Not so fast my friend, because next they realize, “THIS MAN WAS ON A PLANE AHHHHHHHH!!!” And shit gets out of hand.
So, then they track down where the flight was from and what not. This place is likely a small town. Just how these viruses do. Anyway, some people are dying, panic is beginning to set in and the government is like, fuck. Then, well, they’re like, “we’re cool, as long as this virus is not airborne.”
Next, someone yells out, “OH MY GOD THIS FUCKING VIRUS IS AIRBORNE.” Lots of people die and the town has to be militarily quarantined.
Next, the government wants to blow the town up and keep the virus contained there. Just cold drop a bomb on the town and no one else dies. Except the suckers swine flu’d up in that town. But, then, a couple dudes (pictured above) realize they can get an anecdote or vaccine or serum or whatever medical term is correct. Which, they know because they think this is some secret gov’t plot to kill people or whatever. So, these dudes go looking for the monkey who started all this killing.
Eventually they find this monkey. Which, of course, the monkey has taken to befriending a little girl who is feeding it apple slices and what not. The monkey doesn’t bite this little girl. Meanwhile, it’s now like a race against time because the gov’t wants to bomb all the quarantined sick people. So, they grab the monkey and shake it and then yell, WHY ARE YOU KILLING PEOPLE.
And the monkey is a bit saddened now. See, the monkey had been softened by its interactions with the little girl feeding it apples. So, they kill the monkey or whatever to get the vaccine. They race back to the town to try to save people. But, the military still wants to blow the town up and contain the virus and what not. Eventually, those who have the monkey and thus, the vaccine, will have to plead with the bombers sent to drop a bomb on the town.
The bomb is dropped.
People are all…NOOOOOOOO…then they realize the bomb was dropped over water. The dudes can go in and administer the vaccine now.
Everyone is saved.
So, I mean, really, is there anything to be worried about?
So, that squirrel I was feeding apple slices to…I was just WASTING my time, huh?
Dammit.
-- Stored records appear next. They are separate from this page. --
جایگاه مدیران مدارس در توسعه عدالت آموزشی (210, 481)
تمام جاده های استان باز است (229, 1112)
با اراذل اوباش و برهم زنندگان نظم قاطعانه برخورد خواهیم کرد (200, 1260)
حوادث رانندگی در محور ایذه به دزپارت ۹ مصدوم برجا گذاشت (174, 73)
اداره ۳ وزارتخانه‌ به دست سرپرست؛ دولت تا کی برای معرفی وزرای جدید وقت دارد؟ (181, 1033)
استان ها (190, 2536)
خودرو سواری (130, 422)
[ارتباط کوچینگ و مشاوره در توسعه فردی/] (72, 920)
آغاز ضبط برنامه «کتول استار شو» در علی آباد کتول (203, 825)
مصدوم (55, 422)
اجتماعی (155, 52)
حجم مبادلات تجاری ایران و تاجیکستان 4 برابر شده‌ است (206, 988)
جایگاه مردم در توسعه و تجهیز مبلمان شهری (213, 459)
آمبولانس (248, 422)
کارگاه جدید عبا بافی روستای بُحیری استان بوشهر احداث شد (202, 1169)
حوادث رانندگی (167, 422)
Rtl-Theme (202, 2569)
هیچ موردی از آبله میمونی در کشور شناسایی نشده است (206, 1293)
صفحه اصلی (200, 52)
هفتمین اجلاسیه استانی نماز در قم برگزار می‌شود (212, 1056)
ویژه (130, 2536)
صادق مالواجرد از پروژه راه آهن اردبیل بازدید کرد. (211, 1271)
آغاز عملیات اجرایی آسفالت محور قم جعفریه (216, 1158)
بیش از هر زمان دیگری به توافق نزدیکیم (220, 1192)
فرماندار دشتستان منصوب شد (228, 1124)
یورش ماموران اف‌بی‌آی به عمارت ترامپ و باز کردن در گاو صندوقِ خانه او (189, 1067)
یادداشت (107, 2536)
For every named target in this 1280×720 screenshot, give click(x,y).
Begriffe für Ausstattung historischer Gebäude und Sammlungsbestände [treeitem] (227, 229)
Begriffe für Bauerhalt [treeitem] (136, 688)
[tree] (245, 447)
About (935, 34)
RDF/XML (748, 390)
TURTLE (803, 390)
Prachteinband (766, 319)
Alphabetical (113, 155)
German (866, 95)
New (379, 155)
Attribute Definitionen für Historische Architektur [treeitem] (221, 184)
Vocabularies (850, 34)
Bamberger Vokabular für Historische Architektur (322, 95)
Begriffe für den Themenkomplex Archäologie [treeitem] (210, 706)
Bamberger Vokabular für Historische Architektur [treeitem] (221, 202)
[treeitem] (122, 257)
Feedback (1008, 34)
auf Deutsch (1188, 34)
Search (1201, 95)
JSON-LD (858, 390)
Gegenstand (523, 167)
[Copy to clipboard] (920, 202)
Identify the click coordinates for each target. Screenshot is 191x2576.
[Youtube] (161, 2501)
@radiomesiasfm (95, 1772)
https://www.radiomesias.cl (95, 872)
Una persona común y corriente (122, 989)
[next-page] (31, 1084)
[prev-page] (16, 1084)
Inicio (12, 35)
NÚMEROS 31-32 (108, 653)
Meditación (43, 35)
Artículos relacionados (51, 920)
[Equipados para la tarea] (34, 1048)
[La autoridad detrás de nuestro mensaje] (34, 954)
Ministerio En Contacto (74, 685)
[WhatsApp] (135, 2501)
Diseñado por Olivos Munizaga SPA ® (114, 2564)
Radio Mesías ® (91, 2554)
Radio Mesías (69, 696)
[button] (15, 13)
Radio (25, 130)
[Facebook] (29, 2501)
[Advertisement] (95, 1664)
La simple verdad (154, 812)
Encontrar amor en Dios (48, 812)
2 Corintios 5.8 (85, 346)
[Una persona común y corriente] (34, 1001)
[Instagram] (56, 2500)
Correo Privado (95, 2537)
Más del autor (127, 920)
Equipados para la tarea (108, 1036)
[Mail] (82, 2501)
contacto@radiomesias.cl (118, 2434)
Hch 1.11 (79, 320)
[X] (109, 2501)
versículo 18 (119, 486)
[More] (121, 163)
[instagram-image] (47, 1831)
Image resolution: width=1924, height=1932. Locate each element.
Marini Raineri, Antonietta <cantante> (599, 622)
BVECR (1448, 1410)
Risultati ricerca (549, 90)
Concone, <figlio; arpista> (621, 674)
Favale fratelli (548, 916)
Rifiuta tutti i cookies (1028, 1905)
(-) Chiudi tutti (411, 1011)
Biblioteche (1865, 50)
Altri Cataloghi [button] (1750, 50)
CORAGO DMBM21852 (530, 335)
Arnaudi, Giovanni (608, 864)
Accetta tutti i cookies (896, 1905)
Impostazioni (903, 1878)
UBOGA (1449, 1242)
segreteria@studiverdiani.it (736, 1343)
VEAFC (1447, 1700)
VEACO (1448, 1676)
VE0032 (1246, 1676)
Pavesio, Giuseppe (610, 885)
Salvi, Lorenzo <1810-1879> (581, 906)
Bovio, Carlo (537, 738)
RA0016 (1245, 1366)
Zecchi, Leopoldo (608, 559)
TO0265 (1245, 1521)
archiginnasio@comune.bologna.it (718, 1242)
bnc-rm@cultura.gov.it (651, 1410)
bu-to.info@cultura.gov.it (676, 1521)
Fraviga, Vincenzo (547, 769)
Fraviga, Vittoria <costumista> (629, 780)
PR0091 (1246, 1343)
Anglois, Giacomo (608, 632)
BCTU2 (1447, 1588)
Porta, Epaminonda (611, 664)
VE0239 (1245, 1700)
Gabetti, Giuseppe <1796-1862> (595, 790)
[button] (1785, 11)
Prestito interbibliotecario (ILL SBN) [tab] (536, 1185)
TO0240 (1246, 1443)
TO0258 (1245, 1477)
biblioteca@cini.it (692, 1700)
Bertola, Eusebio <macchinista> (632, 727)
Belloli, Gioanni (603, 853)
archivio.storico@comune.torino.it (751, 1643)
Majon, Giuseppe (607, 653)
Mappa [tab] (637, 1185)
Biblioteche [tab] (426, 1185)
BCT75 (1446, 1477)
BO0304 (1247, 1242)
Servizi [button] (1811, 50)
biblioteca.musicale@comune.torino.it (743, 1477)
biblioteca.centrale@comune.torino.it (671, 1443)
I’m gonna get swined for sure now.
no, you weren’t wasting time. you were being helpful to the squirrel and if the squirrel has swine, it may be less likely to use the swine now because a human was nice to it.
Point of the story = Feed monkeys apple slices = virus free and prevent 28 days later from ever being made as it was based on a true story.
Yeah, absolutely. You can feed them orange slices too, though.